Because of the way that the single tasking Mac-centric interruptable screen redisplay algorithm clashed with the asynchronous X-Windows protocol and bloated Motif toolkit, you had to take your hands off the keyboard and mouse and sit on them while you waited for Photoshop to finish drawing everything, before it was safe to use.
Of course there weren't any commercial plug-ins available on the Sun or SGI platforms, because porting Photoshop plug-ins to Suns or SGIs was extremely tricky, thanks to the Mac compatibility layer. (Plug-ins didn't have a dynamic linking mechanism to call back into X11 and Motif, to implement their control panel guis).
The Quorum library's approach is quite different from the more successful binary level compatibility approach that Transgaming is taking to run The Sims on Linux.
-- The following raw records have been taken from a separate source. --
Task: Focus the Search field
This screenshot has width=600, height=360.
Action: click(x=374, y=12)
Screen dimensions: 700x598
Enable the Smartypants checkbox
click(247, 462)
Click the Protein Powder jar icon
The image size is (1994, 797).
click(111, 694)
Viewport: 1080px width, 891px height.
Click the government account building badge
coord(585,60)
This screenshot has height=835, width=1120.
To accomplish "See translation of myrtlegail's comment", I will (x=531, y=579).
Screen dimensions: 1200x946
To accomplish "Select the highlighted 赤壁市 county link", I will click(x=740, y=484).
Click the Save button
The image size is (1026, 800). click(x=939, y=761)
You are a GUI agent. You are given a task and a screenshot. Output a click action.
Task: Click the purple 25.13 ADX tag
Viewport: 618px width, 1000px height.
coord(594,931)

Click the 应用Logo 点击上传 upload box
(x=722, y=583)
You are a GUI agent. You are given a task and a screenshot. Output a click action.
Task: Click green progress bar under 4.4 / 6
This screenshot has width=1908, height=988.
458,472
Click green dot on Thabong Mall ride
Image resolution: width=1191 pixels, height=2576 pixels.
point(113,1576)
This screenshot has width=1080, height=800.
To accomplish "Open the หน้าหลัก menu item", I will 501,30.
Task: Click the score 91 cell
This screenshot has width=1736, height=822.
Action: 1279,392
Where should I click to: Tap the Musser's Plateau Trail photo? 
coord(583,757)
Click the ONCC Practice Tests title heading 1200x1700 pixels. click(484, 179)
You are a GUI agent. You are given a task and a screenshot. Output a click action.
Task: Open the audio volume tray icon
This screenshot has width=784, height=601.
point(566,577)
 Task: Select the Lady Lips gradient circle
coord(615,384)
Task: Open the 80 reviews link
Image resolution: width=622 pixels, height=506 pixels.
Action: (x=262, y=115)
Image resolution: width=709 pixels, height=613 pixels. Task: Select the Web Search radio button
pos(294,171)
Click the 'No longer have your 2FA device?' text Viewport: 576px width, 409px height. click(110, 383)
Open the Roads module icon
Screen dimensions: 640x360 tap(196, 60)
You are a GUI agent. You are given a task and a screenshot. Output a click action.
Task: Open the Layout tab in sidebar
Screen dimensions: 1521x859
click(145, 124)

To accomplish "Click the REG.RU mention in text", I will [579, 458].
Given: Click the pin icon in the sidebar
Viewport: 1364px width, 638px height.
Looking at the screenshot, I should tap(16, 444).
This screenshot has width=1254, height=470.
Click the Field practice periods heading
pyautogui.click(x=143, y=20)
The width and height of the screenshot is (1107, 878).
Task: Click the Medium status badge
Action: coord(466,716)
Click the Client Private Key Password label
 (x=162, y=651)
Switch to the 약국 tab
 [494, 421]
I've been harshly criticized by fanatic Loki supporters for justifying Transgaming's emulation approach, instead of native ports. But Loki had their chance to perform a native port of The Sims, and blew it. Don't blame Transgaming for figuring out a way to do it successfully after Loki failed to.
I'm not religiously beholden to one technique or another. I'm interested in getting the best results, so I've used many different approaches myself. An emulated port is far better than no port at all. And there are many different approaches to porting and emulation, some better than others.
The particular application as well as the particular platforms involved play extremely important roles in deciding how to best perform a port. There are also many economic issues. There is no one best approach that's right all the time. And porting software is always going to be a lot of work. If you're not willing to put enough effort into it, the results will always be horrible no matter which approach you take.
-Don
Take a look and feel free: http://www.PieMenu.com
>It's a win for Microsoft isn't it? Well, it will
>be when they finally realize that there is a
>viable market in Non-Microsoft OS's.
Hello? Linux is NOT a viable OS for commercial apps.
A. only 0.24% desktop market share
B. Linux community refuses to pay for software (see Corel Wordperfect)
C. Linux community believes in software piracy (see the complaints from Linux users regarding *any* form of copy-protection. also, see the large involvement of Linux users in the warze scene).
All we really need is a decent text processor, and that's what FrameMaker would be. Unfortunately, the marketing crew of Adobe decided to can the Linux version (which still works fine here on NetBSD, when I reset the system date ;-).
Of course even if there was a FrameMaker for Linux the price is another thing...
- Hubert
Come on people, you're totally missing the point here. Micro$oft is a huge software house with thousands of programmers and the financial resources to run new projects for years before they bring in any revenue. If they wanted MS Office to run on Linux, they'd write a native version instead of porting the Mac or Windows version. The reason they haven't done it is because they don't want to give Linux any more credibility than it already has. Not too difficult to figure out here, folks.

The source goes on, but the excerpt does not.